(EXERCISE REQUIREMENTS) How many lines in the records below contain the string "Open", with case counting? Reply with the number alone.
BEGIN PROVIDED RECORDS
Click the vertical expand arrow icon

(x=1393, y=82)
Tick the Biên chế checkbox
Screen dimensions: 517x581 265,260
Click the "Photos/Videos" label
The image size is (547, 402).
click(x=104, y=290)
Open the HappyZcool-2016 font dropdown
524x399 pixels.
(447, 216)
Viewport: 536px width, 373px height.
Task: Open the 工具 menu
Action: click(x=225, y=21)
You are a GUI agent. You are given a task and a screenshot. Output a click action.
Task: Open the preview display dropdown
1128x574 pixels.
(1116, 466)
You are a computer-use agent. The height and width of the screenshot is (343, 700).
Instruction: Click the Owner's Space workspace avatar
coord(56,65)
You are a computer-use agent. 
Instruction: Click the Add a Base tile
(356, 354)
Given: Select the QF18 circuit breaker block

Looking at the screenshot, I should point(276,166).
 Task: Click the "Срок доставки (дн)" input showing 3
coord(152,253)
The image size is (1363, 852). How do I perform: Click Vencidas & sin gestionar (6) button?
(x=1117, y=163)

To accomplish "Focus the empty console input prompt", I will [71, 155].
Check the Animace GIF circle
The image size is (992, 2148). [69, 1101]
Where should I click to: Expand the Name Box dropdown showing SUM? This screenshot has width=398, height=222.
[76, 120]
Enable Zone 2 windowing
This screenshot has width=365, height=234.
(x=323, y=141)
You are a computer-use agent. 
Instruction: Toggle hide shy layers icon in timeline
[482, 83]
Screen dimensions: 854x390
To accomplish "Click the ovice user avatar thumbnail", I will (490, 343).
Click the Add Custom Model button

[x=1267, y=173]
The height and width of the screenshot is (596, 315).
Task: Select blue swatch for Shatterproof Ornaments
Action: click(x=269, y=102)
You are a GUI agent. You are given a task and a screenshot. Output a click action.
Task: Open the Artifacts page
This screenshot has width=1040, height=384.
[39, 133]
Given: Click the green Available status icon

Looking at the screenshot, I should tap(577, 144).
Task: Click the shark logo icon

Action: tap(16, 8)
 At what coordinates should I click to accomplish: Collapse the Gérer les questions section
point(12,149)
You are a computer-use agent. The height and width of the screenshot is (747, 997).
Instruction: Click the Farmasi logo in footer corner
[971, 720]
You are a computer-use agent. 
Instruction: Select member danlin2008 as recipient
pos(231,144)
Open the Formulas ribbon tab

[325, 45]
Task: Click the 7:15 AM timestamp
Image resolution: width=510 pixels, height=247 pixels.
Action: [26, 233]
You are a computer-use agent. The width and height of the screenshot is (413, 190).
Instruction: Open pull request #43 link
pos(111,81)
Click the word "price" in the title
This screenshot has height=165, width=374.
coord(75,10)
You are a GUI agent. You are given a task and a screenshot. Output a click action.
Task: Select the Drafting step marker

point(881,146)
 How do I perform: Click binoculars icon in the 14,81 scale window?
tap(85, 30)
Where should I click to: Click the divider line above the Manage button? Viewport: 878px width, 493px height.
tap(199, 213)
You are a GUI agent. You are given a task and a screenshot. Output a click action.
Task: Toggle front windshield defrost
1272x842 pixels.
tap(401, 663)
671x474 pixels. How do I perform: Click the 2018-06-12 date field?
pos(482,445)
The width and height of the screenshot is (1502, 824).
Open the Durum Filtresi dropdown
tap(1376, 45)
END PROVIDED RECORDS
(WRITTEN RESPONSE) 7